Le géant américain Google s’adapte de plus en plus à l’Union européenne, de gré ou de force

Droit à l’oubli, protection des données, respect de la vie privée, concurrence sur son moteur de recherche, fiscalité numérique, investissement dans la culture, … Plus de quinze ans après sa création aux Etats-Unis, Google s’européanise – volontairement ou par obligation – chaque jour un peu plus.

Par Charles de Laubier

Carlo d'Asaro BiondoIl ne se passe plus une semaine sans que Google ne défraie la chronique européenne, souvent sur des sujets de fond, parfois sensibles. Bien que disposant de longue date d’un siège européen
à Dublin (Irlande) et ayant parmi ses dirigeants des Européens – comme depuis près de cinq ans maintenant le Franco-italien Carlo d’Asaro Biondo (photo), patron de Google pour le Sud et l’Est de l’Europe, le Moyen-Orient et l’Afrique (Seemea), basé et habitant à Paris –, ces « affaires » européanisent encore un peu plus chaque fois le géant du Net américain.
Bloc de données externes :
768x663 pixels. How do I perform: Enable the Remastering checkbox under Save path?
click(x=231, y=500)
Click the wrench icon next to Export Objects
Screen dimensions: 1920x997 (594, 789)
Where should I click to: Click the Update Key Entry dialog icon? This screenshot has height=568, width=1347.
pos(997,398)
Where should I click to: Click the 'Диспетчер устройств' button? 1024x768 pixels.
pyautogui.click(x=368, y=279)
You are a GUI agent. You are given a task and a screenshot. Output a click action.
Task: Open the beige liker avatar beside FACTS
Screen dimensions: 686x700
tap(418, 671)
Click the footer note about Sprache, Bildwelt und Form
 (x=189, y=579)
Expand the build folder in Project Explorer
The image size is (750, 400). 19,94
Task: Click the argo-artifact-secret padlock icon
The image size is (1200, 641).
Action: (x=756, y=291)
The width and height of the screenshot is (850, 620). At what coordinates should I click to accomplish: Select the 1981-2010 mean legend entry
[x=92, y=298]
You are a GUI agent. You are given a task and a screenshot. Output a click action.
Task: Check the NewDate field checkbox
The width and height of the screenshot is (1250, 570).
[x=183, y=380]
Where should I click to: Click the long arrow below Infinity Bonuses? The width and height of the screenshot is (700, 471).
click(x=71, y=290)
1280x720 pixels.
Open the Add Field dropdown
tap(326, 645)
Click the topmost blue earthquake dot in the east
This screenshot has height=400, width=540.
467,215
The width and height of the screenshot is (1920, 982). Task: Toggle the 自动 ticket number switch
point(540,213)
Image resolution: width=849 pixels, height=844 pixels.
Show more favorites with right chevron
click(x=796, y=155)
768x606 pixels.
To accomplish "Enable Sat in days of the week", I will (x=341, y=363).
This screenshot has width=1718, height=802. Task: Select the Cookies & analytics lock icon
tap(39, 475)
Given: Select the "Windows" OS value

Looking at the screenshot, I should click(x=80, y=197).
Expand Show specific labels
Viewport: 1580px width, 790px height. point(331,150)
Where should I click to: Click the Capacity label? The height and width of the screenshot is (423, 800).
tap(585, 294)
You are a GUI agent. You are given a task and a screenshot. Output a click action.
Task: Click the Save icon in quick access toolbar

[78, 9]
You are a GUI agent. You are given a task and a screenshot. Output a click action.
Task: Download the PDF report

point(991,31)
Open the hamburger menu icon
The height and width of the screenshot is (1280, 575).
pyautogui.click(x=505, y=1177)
Formulaire pour le droit à l’oubli : une première mondiale
C’est le cas du droit à l’oubli confirmé par la Cour de justice de l’Union européenne (CJUE), dont un arrêt daté du 13 mai dernier permet aux internautes des Vingt-huit d’exiger de Google de supprimer toutes pages web et informations personnelles les concernant sur son moteur de recherche.
Le géant du Net a dû se plier à cette décision européenne en mettant en ligne le 29 mai
un formulaire à remplir par les candidats au droit à l’oubli ou soucieux de leur e-réputation. Lors d’une recherche, un message pourra signaler que les résultats ont été modifiés conformément l’arrêt de la CJUE et à la directive européenne de 1995 sur la protection des données personnelles.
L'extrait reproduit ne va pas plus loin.